Johnson & Johnson, the company that received emergency use authorization for the first one-shot COVID-19 vaccine in the United States, reportedly plans to conduct clinical trials that extend beyond adults, including to younger teenagers and then infants.
According to The New York Times, Food and Drug Administration officials who reviewed the emergency authorization material at a meeting Saturday discussed Johnson & Johnson’s future trial plans. Those plans include conducting trials for healthy children between 12 and 18 years old, and then all children up to 18 years old, including newborns, to analyze safety and immune responses to the COVID-19 vaccine.
In trials beyond that, Johnson & Johnson also plans to test its one-shot COVID-19 vaccine in pregnant women, and then later, in another clinical study, in immunocompromised individuals, according to FDA advisory committee documents. A spokesperson for Johnson & Johnson told the Times that the company is planning to include children in future trials.
Although Johnson & Johnson is the third vaccine to be authorized for emergency use by the FDA, it’s the first vaccine to rely on a more widely tested vaccine technology — using a disabled adenovirus — instead of the newer mRNA technology utilized by Moderna and Pfizer. Dr. Ofer Levy, director of the Precision Vaccines Program at Harvard’s Boston Children’s Hospital and a member of the FDA advisory committee, told the Times that adenovirus vaccines have been used more than 200,000 times without any serious safety concerns.
Currently, no COVID-19 vaccines have been authorized for use in children, with the exception of the Pfizer vaccine, which has been authorized for individuals 16 years or older.
On Saturday, the FDA announced that Johnson & Johnson’s COVID-19 vaccine was “85% effective in preventing severe/critical COVID-19 occurring at least 28 days after vaccination” in trials that spanned several countries and that included nearly 40,000 participants, roughly half of whom received a placebo. A Centers for Disease Control and Prevention committee has since voted in favor of recommending the company’s one-shot COVID-19 vaccine to adults.
“In the midst of this tragedy we do have some reason for optimism,” said Dr. Matthew Daley, a member of the CDC committee and senior investigator at the Institute for Health Research with Kaiser Permanente Colorado, reports The Wall Street Journal. “How very grateful I am that we now have three safe and highly effective vaccines.”
Johnson & Johnson plans to have enough vaccines to inoculate 20 million Americans by the end of March, and enough to inoculate an additional 80 million by the end of June. According to The New York Times, Pfizer and Moderna plan to have a total of 600 million vaccines — enough for 300 million Americans to receive the full two-dose regimen — delivered by the end of July 2021.

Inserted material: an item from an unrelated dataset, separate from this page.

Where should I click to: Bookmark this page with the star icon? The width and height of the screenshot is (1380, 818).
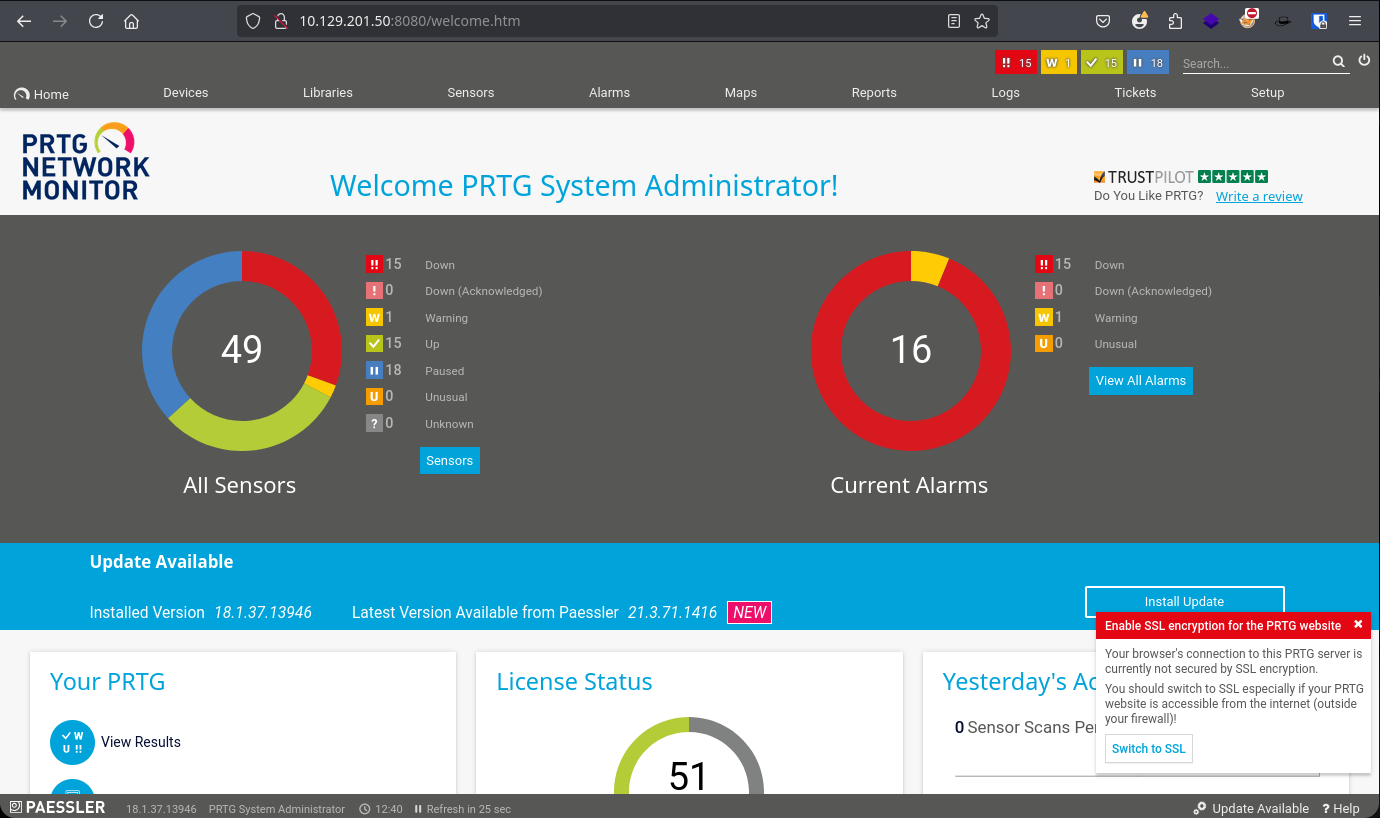(x=982, y=21)
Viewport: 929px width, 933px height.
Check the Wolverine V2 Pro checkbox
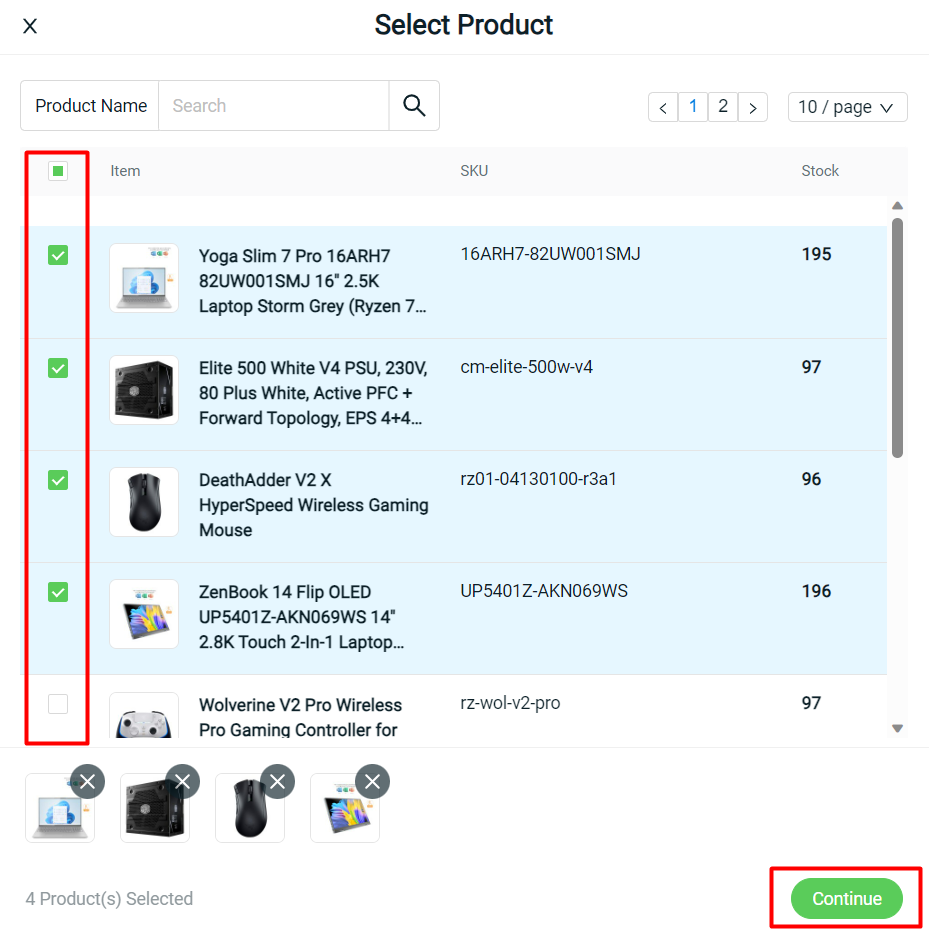58,704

“This milestone follows a year of incredible work by our dedicated teams and unprecedented collaboration with health leaders around the world – all of whom shared a goal of bringing a single-shot vaccine to the public,” Alex Gorsky, CEO of Johnson & Johnson, said in a statement. “We will do everything we can to help bring this pandemic to an end, in the United States and throughout the world.”
According to The New York Times, 75 million COVID-19 vaccines have been administered in the United States, and 15% of people in the U.S. have been vaccinated at least partially against COVID-19. Furthermore, 7.5% of people in the United States have been fully vaccinated against COVID-19.